En quoi la migration féminine est-elle différente de la masculine?
De manière générale, les femmes ont tendance à être considérées plutôt comme un objet que comme un sujet de droit. Elles vivent souvent une double discrimination: dans leur pays d'origine, le contexte est parfois déjà difficile en raison d'une inégalité des droits. Elles décident de partir chercher une vie meilleure, ajoutant à leur statut de femme celui de migrante. En outre, le voyage dans des conditions irrégulières les vulnérabilise davantage. La problématique de la migration féminine débouche sur bien d'autres questions, comme la traite des femmes et des enfants, les familles «transnationales», mais aussi le transfert du capital social.
Qu'entendez-vous par «transfert du capital social»? Peut-on y voir un aspect positif de la migration féminine?
Oui. L'un des buts de notre conférence était aussi de mettre en relief les aspects positifs de cette migration spécifique. Pensons à l'apport des femmes migrantes aux communautés d'accueil en termes de compétences sociales.
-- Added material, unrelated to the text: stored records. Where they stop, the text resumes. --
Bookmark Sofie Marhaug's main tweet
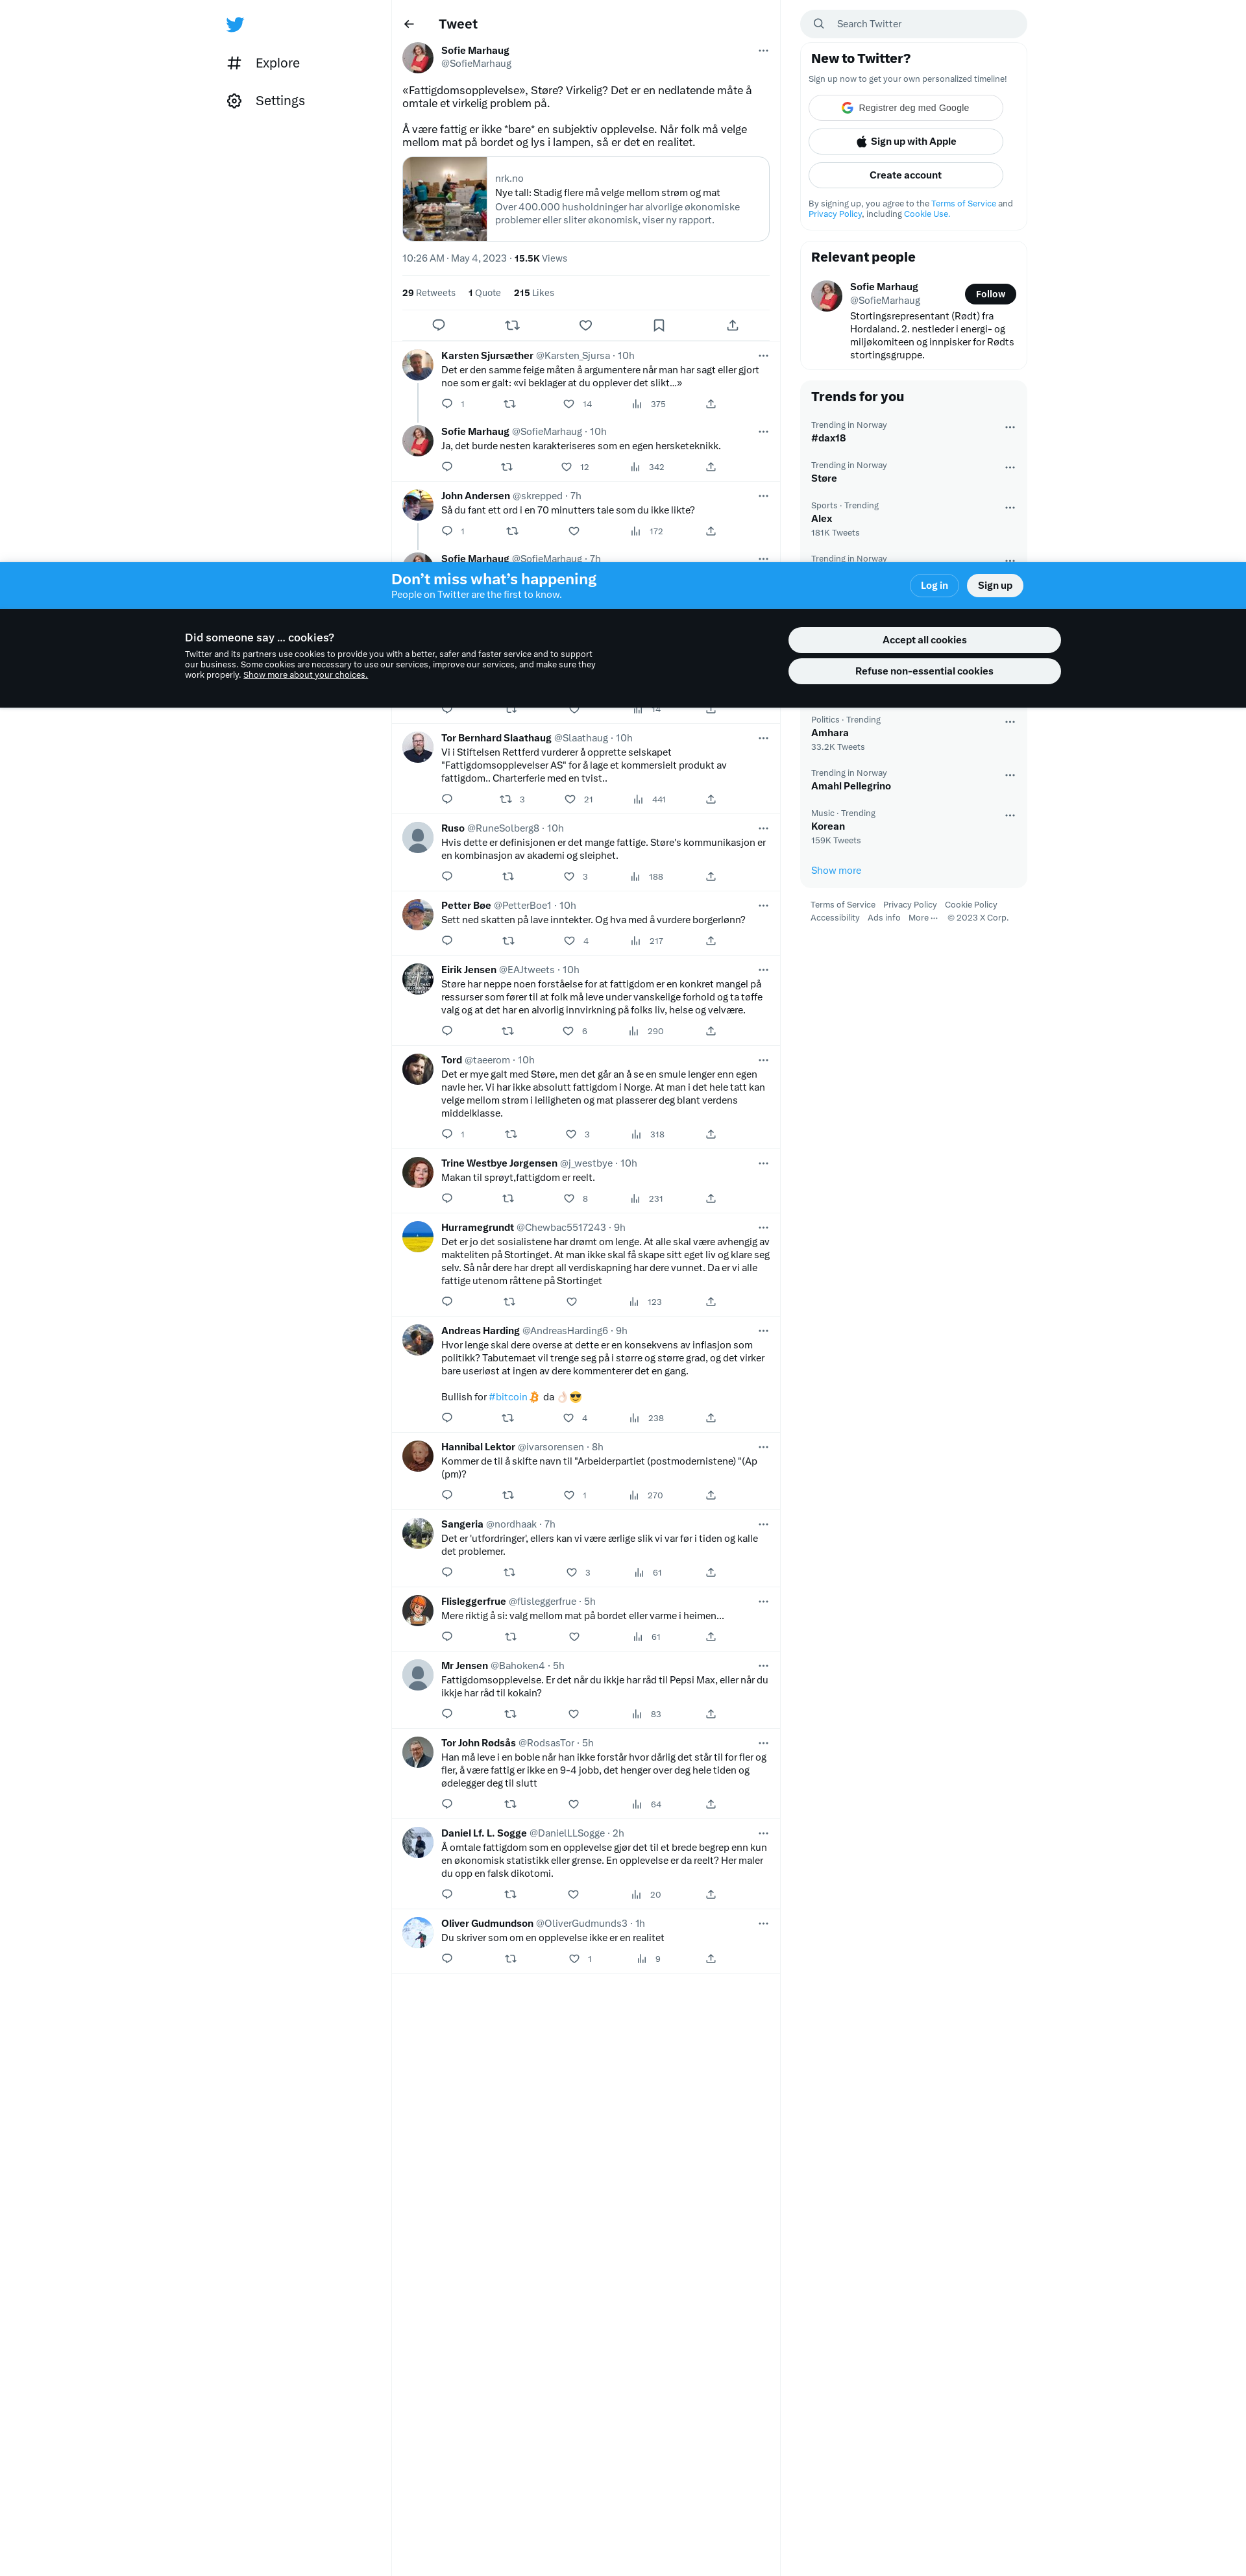 659,325
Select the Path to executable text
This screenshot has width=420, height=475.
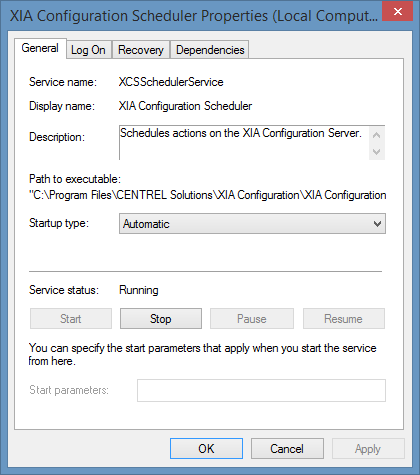click(208, 195)
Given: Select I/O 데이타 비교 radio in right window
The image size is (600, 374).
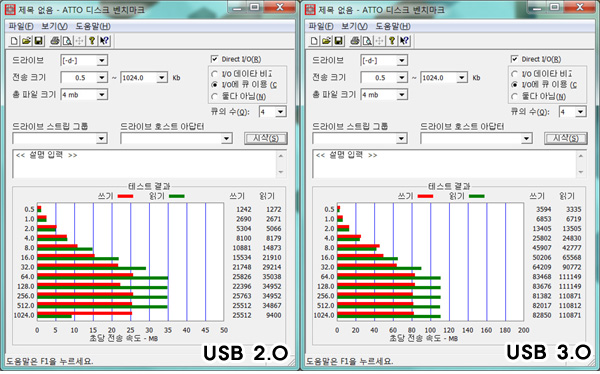Looking at the screenshot, I should 515,74.
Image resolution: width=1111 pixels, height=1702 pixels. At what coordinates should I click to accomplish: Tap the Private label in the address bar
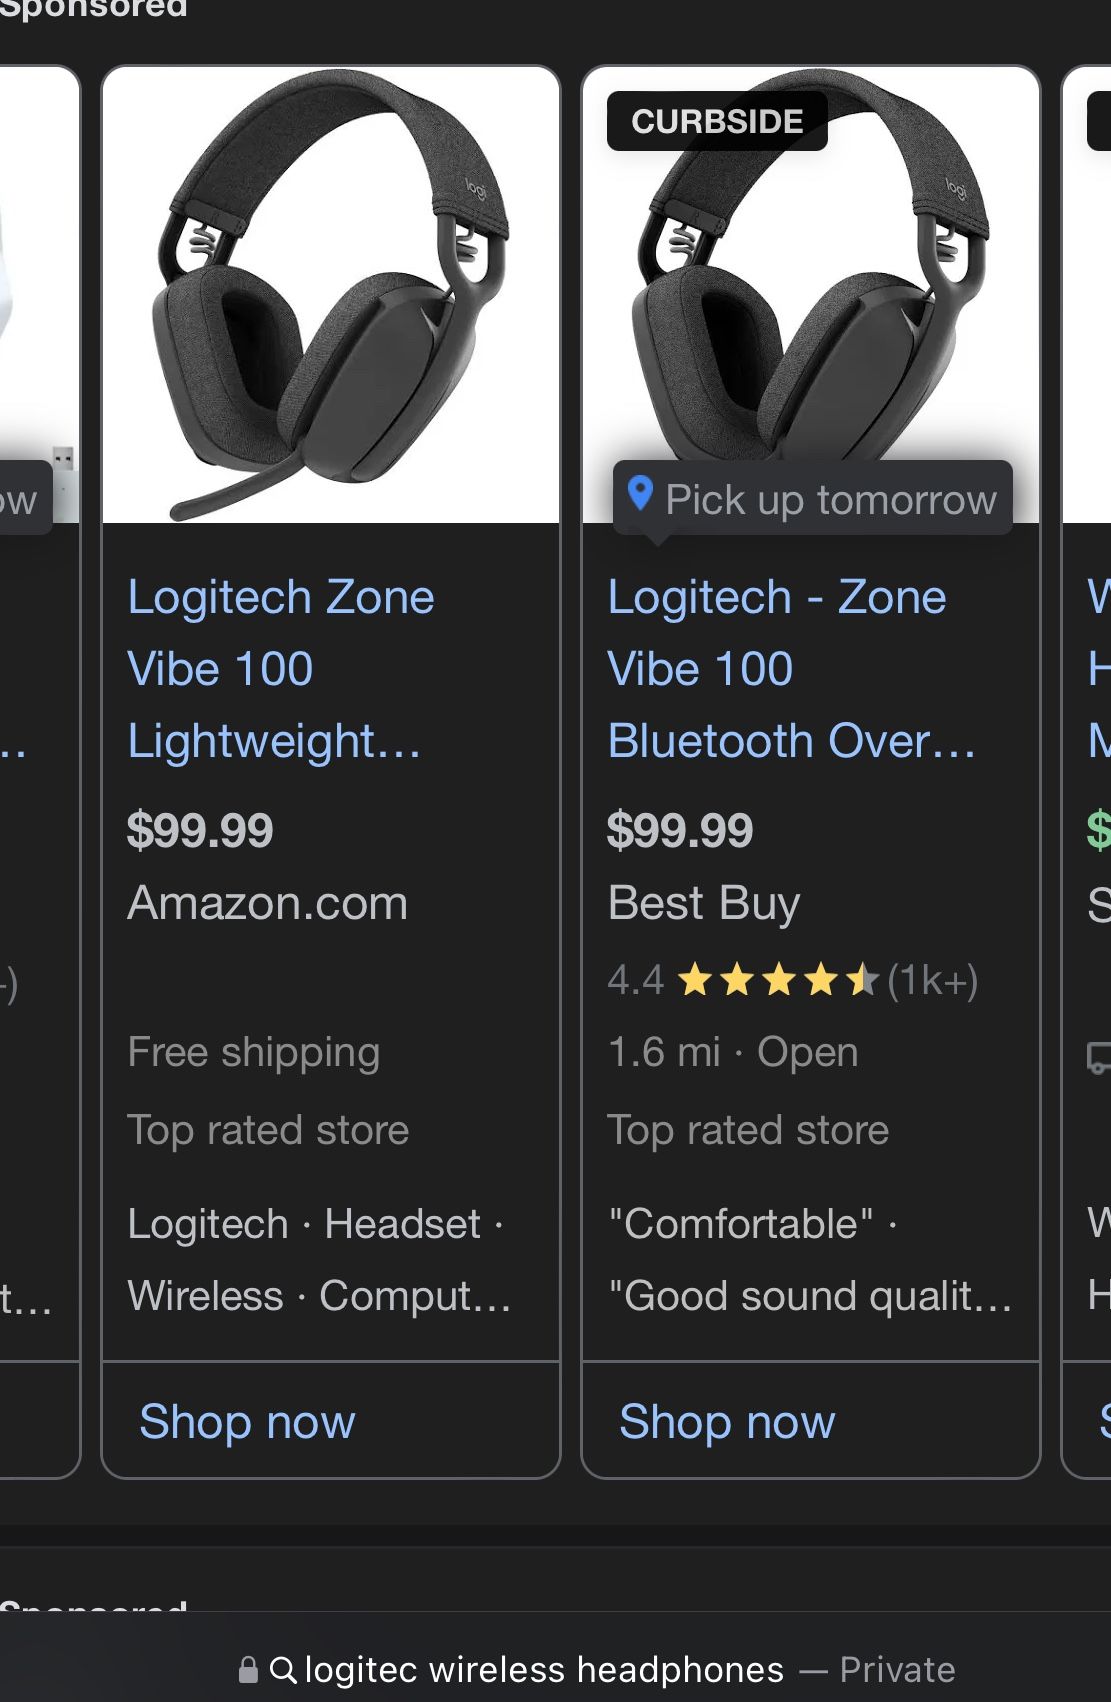[897, 1668]
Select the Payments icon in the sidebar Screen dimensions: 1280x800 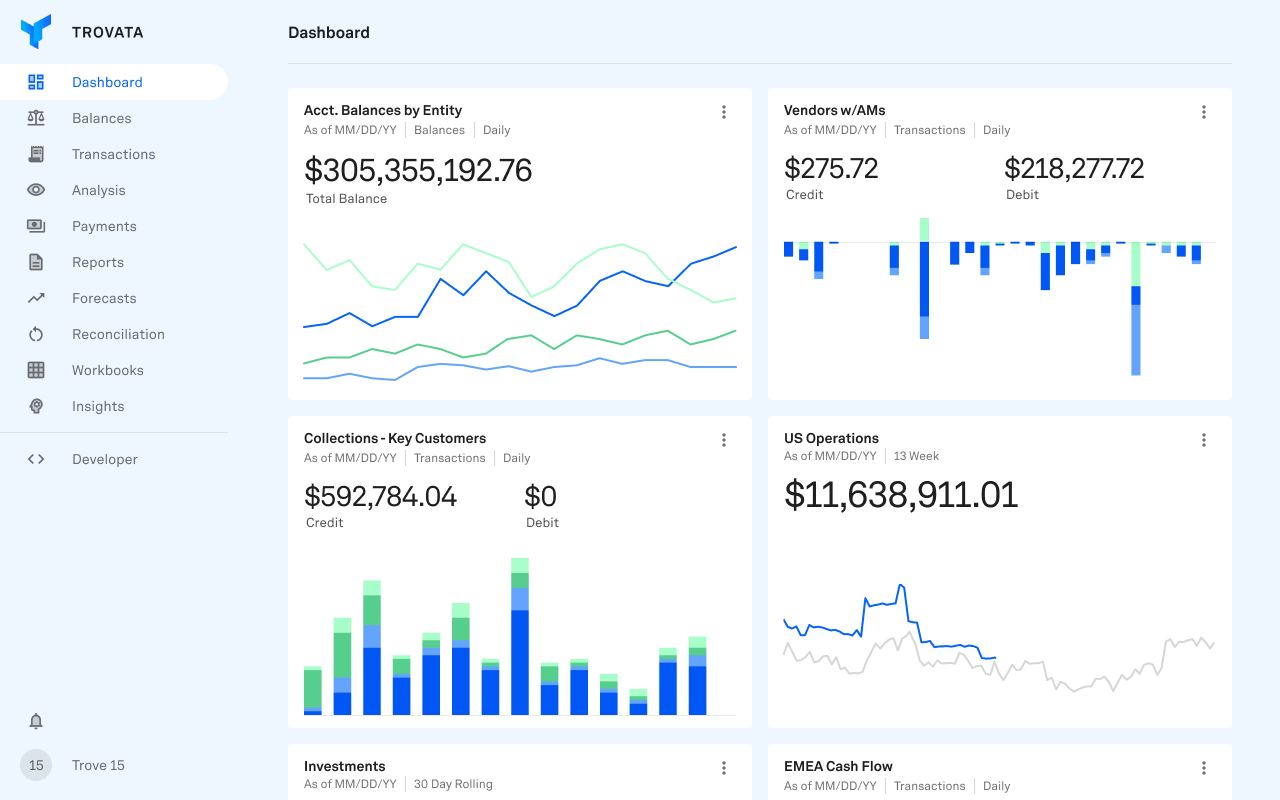36,226
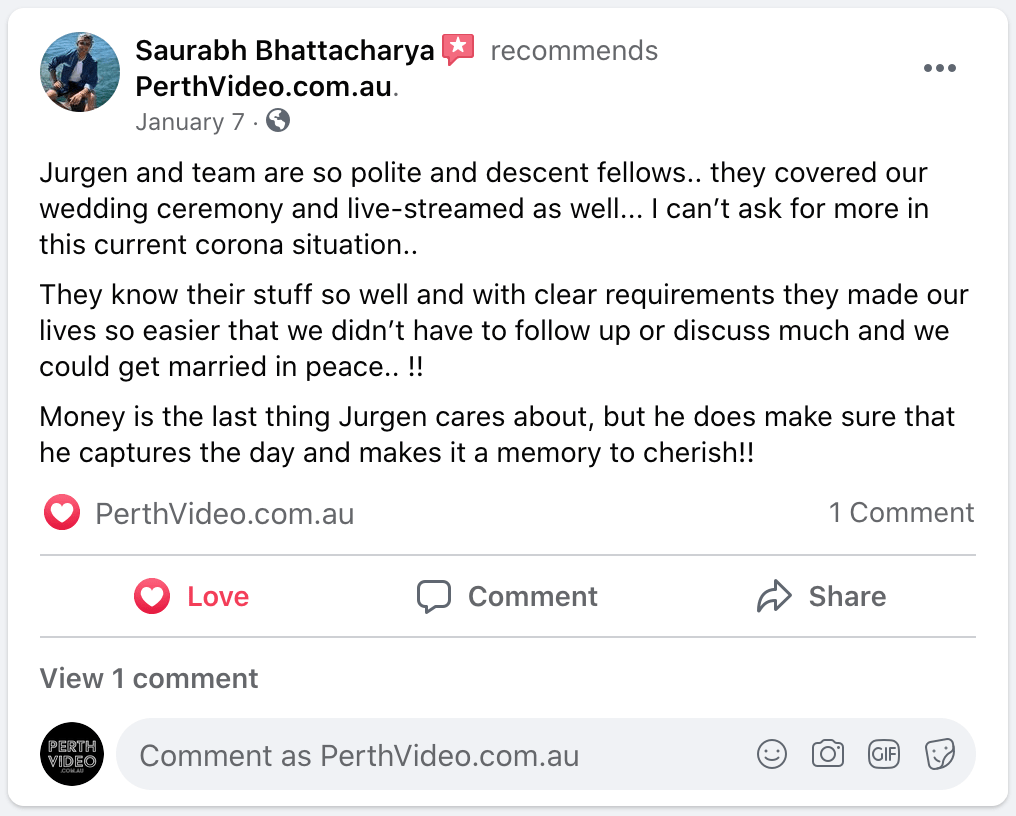The image size is (1016, 816).
Task: Click the heart reaction icon beside PerthVideo.com.au
Action: pos(62,514)
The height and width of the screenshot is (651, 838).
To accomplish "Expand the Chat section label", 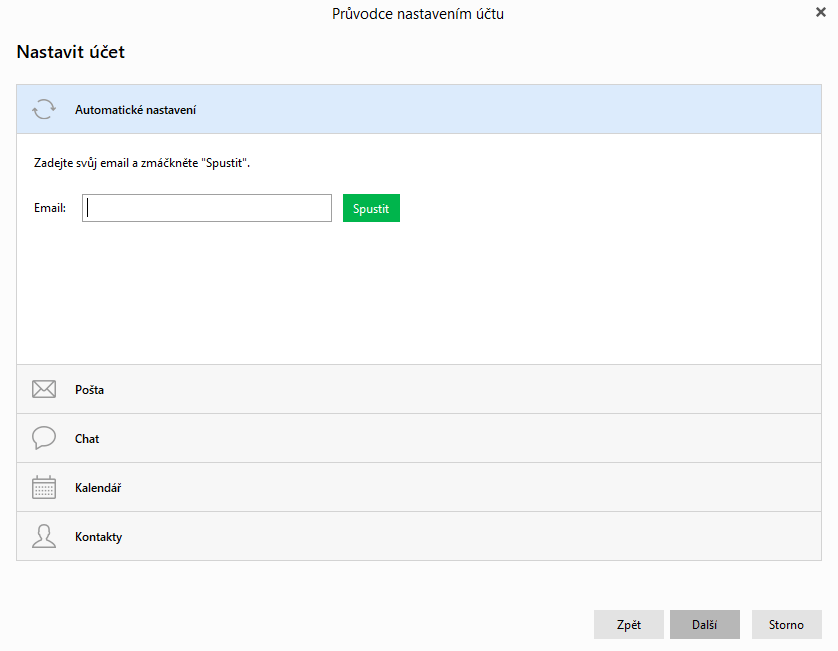I will [87, 439].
Dans leur pays d'origine, il arrive qu'elles rentrent chez elles enrichies de leurs expériences et élaborent un réseau transnational spécifique aux femmes, créant des associations pour les femmes migrantes. Malheureusement, il reste toujours des zones d'ombre: les femmes émigrées qui aident financièrement leurs familles restées au pays ont-elles le pouvoir d'administrer ces fonds et d'en assurer leur bonne utilisation? Dans certains contextes de division sociale, comment le mari gère-t-il la situation? Si l'argent envoyé permet un accès à une meilleure éducation, l'enfant vivant dans une famille monoparentale ou avec ses grands-parents, souvent dépassés, sera-t-il finalement réellement mieux éduqué? Nous sommes face à un cercle vicieux.
Que pensez-vous des nouvelles directives onusiennes adoptées en décembre dernier?
Ces nouvelles recommandations représentent un bon pas en avant. Caritas a travaillé avec le comité des travailleurs migrants, qui veille à l'application de la Convention de 1990. Il faut savoir que le travail à domicile n'est règlementé que dans dix-neuf pays. En Inde, par exemple, aucune loi ne concerne ce sujet. Dans bien des pays, il n'est même pas reconnu comme travail salarié. Des conditions de travail correctes, un nombre maximum d'heures de travail, un jour de congé par semaine, la liberté de se plaindre – dans beaucoup de pays, cela n'existe pas. Bien des femmes souffrent de situations précaires ou de mauvais traitements, deviennent victimes de trafic humain et ne bénéficient d'aucune protection. La Convention des travailleurs migrants fait partie des traités sur les droits de l'homme, droits qui s'adressent également aux domestiques. C'est ce que soulignent ces nouvelles directives.